_INSTRUCTIONS FOR THE TASK:_ Copy out every record exactly.

============

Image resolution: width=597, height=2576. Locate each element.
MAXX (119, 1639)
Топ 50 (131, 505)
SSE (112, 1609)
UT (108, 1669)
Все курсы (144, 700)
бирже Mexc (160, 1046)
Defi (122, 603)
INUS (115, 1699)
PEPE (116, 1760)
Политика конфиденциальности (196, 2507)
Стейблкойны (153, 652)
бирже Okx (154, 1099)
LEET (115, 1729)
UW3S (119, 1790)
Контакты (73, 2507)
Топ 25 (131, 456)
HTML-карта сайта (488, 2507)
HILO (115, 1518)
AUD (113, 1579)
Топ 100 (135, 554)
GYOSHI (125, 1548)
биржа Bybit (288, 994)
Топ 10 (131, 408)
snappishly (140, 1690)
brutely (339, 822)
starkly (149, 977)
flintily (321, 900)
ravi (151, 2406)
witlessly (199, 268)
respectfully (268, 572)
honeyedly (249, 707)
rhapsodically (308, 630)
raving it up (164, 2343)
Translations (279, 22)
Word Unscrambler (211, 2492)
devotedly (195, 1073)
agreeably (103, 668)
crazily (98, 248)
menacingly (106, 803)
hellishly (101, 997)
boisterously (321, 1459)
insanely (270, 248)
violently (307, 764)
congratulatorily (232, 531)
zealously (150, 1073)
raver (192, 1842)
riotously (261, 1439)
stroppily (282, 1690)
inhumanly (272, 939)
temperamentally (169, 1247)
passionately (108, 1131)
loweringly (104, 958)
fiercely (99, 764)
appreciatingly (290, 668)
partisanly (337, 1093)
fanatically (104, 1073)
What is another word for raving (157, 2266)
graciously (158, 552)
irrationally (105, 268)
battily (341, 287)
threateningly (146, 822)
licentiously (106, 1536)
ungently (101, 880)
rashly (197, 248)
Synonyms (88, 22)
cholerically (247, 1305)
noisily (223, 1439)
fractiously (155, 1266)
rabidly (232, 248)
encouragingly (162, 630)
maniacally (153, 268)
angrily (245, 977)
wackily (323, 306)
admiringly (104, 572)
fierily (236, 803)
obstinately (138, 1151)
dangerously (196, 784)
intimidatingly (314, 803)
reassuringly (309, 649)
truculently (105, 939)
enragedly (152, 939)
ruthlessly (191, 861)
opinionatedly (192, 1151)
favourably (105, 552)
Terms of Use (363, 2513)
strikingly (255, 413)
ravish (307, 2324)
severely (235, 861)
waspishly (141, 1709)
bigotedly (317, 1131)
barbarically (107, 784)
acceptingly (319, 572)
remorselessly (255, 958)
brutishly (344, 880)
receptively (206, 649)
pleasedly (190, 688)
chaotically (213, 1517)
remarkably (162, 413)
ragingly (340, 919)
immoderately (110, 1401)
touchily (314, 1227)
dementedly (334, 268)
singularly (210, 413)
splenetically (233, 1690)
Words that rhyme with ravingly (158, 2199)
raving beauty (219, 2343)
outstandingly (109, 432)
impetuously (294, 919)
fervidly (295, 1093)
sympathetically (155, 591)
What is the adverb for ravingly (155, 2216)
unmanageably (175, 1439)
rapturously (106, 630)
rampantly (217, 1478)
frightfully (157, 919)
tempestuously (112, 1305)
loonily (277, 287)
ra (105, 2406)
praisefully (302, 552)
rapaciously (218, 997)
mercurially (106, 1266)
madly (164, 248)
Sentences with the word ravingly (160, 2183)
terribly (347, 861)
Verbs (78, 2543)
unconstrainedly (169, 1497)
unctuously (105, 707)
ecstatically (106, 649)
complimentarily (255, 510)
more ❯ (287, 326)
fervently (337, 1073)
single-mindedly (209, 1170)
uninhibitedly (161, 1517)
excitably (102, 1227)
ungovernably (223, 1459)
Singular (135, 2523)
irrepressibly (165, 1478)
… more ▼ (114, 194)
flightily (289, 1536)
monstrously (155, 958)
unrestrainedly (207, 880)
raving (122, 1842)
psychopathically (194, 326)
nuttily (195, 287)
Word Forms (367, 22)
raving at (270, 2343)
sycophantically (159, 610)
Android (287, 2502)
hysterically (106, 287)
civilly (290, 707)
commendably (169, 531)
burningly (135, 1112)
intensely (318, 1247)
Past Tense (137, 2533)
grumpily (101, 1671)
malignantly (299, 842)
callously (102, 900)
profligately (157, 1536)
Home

============

_ANSWER BOX:_
Image resolution: width=597, height=2576. Locate each element.
MAXX (119, 1639)
Топ 50 (131, 505)
SSE (112, 1609)
UT (108, 1669)
Все курсы (144, 700)
бирже Mexc (160, 1046)
Defi (122, 603)
INUS (115, 1699)
PEPE (116, 1760)
Политика конфиденциальности (196, 2507)
Стейблкойны (153, 652)
бирже Okx (154, 1099)
LEET (115, 1729)
UW3S (119, 1790)
Контакты (73, 2507)
Топ 25 (131, 456)
HTML-карта сайта (488, 2507)
HILO (115, 1518)
AUD (113, 1579)
Топ 100 (135, 554)
GYOSHI (125, 1548)
биржа Bybit (288, 994)
Топ 10 (131, 408)
snappishly (140, 1690)
brutely (339, 822)
starkly (149, 977)
flintily (321, 900)
ravi (151, 2406)
witlessly (199, 268)
respectfully (268, 572)
honeyedly (249, 707)
rhapsodically (308, 630)
raving it up (164, 2343)
Translations (279, 22)
Word Unscrambler (211, 2492)
devotedly (195, 1073)
agreeably (103, 668)
crazily (98, 248)
menacingly (106, 803)
hellishly (101, 997)
boisterously (321, 1459)
insanely (270, 248)
violently (307, 764)
congratulatorily (232, 531)
zealously (150, 1073)
raver (192, 1842)
riotously (261, 1439)
stroppily (282, 1690)
inhumanly (272, 939)
temperamentally (169, 1247)
passionately (108, 1131)
loweringly (104, 958)
fiercely (99, 764)
appreciatingly (290, 668)
partisanly (337, 1093)
fanatically (104, 1073)
What is another word for raving (157, 2266)
graciously (158, 552)
irrationally (105, 268)
battily (341, 287)
threateningly (146, 822)
licentiously (106, 1536)
ungently (101, 880)
rashly (197, 248)
Synonyms (88, 22)
cholerically (247, 1305)
noisily (223, 1439)
fractiously (155, 1266)
rabidly (232, 248)
encouragingly (162, 630)
maniacally (153, 268)
angrily (245, 977)
wackily (323, 306)
admiringly (104, 572)
fierily (236, 803)
obstinately (138, 1151)
dangerously (196, 784)
intimidatingly (314, 803)
reassuringly (309, 649)
truculently (105, 939)
enragedly (152, 939)
ruthlessly (191, 861)
opinionatedly (192, 1151)
favourably (105, 552)
Terms of Use (363, 2513)
strikingly (255, 413)
ravish (307, 2324)
severely (235, 861)
waspishly (141, 1709)
bigotedly (317, 1131)
barbarically (107, 784)
acceptingly (319, 572)
remorselessly (255, 958)
brutishly (344, 880)
receptively (206, 649)
pleasedly (190, 688)
chaotically (213, 1517)
remarkably (162, 413)
ragingly (340, 919)
immoderately (110, 1401)
touchily (314, 1227)
dementedly (334, 268)
singularly (210, 413)
splenetically (233, 1690)
Words that rhyme with ravingly (158, 2199)
raving beauty (219, 2343)
outstandingly (109, 432)
impetuously (294, 919)
fervidly (295, 1093)
sympathetically (155, 591)
What is the adverb for ravingly (155, 2216)
unmanageably (175, 1439)
rapturously (106, 630)
rampantly (217, 1478)
frightfully (157, 919)
tempestuously (112, 1305)
loonily (277, 287)
ra (105, 2406)
praisefully (302, 552)
rapaciously (218, 997)
mercurially (106, 1266)
madly (164, 248)
Sentences with the word ravingly (160, 2183)
terribly (347, 861)
Verbs (78, 2543)
unconstrainedly (169, 1497)
unctuously (105, 707)
ecstatically (106, 649)
complimentarily (255, 510)
more ❯ (287, 326)
fervently (337, 1073)
single-mindedly (209, 1170)
uninhibitedly (161, 1517)
excitably (102, 1227)
ungovernably (223, 1459)
Singular (135, 2523)
irrepressibly (165, 1478)
… more ▼ (114, 194)
flightily (289, 1536)
monstrously (155, 958)
unrestrainedly (207, 880)
raving (122, 1842)
psychopathically (194, 326)
nuttily (195, 287)
Word Forms (367, 22)
raving at (270, 2343)
sycophantically (159, 610)
Android (287, 2502)
hysterically (106, 287)
civilly (290, 707)
commendably (169, 531)
burningly (135, 1112)
intensely (318, 1247)
Past Tense (137, 2533)
grumpily (101, 1671)
malignantly (299, 842)
callously (102, 900)
profligately (157, 1536)
Home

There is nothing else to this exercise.